Police Officer William Potts used railroad signals, with an amber light added, to conrol traffic When motorcars arrived. His manually controlled electric traffic lights were first installed in Detroit, Michigan, in 1920. The first automated traffic light was introduced later in 1920 by Garrett Morgan and first used in Cleveland, Ohio.
The development of motor-car construction was rapid and led to the introduction of a public motor-car service in the streets of affluent Bournemouth as early as c.1900, and by 1905, motor-buses began to make an appearance in large towns, closely followed by taxi-cabs.
it was only after the Great War of 1914-18 that road transport emerged as a force to seriously rival the railways as it was realised that the carriage of freight by road involved only a single journey without the need for trans-shipment. Motor-coach companies attracted customers from the railways on long-distance journeys and both trends progressed to the extent where they affected the dividends of railway companies.

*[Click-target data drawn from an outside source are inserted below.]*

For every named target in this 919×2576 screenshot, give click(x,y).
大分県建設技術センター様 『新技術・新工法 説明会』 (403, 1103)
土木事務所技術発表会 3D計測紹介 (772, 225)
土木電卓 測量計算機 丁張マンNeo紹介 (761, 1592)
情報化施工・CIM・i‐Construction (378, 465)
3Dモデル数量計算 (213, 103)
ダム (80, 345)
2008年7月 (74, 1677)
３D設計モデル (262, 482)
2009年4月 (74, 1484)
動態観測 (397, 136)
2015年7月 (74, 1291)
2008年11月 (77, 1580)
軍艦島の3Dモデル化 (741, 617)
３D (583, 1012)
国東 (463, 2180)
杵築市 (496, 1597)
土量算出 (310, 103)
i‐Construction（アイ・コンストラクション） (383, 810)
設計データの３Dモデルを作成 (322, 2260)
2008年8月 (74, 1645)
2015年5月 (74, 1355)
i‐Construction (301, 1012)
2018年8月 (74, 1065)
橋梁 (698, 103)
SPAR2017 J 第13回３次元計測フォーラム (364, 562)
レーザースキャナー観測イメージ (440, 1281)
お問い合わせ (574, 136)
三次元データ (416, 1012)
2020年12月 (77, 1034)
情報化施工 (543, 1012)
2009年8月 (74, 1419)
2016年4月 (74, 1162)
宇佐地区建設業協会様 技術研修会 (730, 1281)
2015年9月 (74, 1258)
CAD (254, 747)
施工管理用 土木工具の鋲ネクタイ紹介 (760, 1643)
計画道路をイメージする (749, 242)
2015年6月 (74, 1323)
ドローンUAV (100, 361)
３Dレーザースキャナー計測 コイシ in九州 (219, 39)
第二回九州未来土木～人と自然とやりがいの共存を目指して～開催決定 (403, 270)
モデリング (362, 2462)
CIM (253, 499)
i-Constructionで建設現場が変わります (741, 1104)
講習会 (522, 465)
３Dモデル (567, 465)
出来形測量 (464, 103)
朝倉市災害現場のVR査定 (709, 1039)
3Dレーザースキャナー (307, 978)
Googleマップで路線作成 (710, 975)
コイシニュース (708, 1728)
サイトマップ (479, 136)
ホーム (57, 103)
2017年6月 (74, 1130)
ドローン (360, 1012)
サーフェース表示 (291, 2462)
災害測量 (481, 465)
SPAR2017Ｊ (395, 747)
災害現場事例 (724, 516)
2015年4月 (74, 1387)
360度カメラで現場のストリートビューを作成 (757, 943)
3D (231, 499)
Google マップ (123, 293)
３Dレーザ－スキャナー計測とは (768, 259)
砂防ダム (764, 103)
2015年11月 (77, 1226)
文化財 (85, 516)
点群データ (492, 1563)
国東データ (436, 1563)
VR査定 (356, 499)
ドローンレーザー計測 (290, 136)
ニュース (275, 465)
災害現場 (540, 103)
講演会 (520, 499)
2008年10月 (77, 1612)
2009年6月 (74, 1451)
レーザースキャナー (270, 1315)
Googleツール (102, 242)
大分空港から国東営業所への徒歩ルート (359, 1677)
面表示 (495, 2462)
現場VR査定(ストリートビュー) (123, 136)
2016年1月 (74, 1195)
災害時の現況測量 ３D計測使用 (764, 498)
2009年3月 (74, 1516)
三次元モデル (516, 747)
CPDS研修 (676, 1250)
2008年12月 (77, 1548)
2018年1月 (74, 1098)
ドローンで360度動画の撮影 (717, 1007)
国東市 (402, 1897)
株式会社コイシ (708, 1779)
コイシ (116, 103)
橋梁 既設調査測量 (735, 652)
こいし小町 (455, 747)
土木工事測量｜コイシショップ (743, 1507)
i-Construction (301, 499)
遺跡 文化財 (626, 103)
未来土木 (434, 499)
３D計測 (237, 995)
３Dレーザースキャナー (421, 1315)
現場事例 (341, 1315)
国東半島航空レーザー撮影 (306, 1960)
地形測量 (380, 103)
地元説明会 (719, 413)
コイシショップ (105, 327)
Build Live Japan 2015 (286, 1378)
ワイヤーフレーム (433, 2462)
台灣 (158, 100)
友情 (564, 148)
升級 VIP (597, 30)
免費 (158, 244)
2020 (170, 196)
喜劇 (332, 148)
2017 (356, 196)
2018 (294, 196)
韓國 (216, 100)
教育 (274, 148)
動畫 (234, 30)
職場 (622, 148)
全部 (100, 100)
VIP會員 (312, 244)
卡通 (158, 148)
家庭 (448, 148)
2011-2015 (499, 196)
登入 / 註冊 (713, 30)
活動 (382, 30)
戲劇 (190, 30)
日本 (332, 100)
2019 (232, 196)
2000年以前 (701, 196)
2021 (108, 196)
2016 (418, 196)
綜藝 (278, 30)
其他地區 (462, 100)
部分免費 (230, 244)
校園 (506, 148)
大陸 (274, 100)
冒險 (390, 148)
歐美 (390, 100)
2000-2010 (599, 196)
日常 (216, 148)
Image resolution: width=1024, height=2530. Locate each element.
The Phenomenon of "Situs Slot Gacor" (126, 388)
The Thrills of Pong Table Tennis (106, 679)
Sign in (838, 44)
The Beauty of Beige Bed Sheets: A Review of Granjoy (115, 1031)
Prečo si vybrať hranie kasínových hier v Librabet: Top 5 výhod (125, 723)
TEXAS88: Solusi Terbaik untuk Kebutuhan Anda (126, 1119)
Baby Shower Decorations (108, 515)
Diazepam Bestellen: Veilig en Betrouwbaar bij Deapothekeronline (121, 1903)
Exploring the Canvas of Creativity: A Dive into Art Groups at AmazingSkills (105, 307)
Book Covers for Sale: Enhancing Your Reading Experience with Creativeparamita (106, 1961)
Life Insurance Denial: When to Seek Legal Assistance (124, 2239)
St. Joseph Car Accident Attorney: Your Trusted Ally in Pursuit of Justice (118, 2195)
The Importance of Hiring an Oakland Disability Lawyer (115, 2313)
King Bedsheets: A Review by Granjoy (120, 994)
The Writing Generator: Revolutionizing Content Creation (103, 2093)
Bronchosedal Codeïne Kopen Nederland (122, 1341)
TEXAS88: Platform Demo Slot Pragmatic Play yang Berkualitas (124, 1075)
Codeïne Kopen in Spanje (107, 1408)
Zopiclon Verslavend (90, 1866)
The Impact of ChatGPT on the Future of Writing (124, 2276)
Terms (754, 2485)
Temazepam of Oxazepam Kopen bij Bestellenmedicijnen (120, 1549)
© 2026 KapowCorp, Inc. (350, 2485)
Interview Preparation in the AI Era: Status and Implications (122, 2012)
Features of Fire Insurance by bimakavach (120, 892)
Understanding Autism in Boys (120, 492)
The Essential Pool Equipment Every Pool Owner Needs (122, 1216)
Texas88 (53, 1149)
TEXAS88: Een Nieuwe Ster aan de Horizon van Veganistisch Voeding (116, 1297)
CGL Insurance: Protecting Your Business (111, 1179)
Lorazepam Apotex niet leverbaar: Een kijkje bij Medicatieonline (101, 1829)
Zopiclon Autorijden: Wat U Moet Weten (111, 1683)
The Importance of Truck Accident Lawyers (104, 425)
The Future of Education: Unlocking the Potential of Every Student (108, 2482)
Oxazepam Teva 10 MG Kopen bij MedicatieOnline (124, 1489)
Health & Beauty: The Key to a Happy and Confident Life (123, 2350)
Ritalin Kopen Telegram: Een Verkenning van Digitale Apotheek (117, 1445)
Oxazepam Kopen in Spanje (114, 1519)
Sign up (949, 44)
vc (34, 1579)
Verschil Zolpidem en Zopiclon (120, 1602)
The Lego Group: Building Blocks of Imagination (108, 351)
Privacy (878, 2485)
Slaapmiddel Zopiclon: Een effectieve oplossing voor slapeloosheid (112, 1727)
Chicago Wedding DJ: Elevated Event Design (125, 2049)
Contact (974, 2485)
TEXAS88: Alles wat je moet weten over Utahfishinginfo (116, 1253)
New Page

Between the two World Wars, freight vehicles were petrol driven on four pneumatic tyres, six in the case of heavier vehicles. Most often they were constructed as a single unit, but sometimes consisted of a driver's cab and power unit and a seperate trailer. Steam-powered wagons with sold rubber tyres (which had fallen out of use otherwise) were still used for the transport of particularly heavy loads.
Long-distance passenger travel saw the emergance of long-wheelbase single-deck buses with four or six wheels and well-sprung for passenger comfort.
| By the time a scheme had been put forward in November 1933 to convert London's tram routes to trolley-bus routes, the trolley-buses had largely superceded trams in the provinces. |
In larger towns and cities, electrically-powered trolley-buses replaced earlier tramcars. Unlike their predecessors, trolley-buses could be driven in either direction by having a driver's cab at either end and, the layout of their over-head power supply cables permitting, were able to run close to the pavement to pick up and set off their passengers.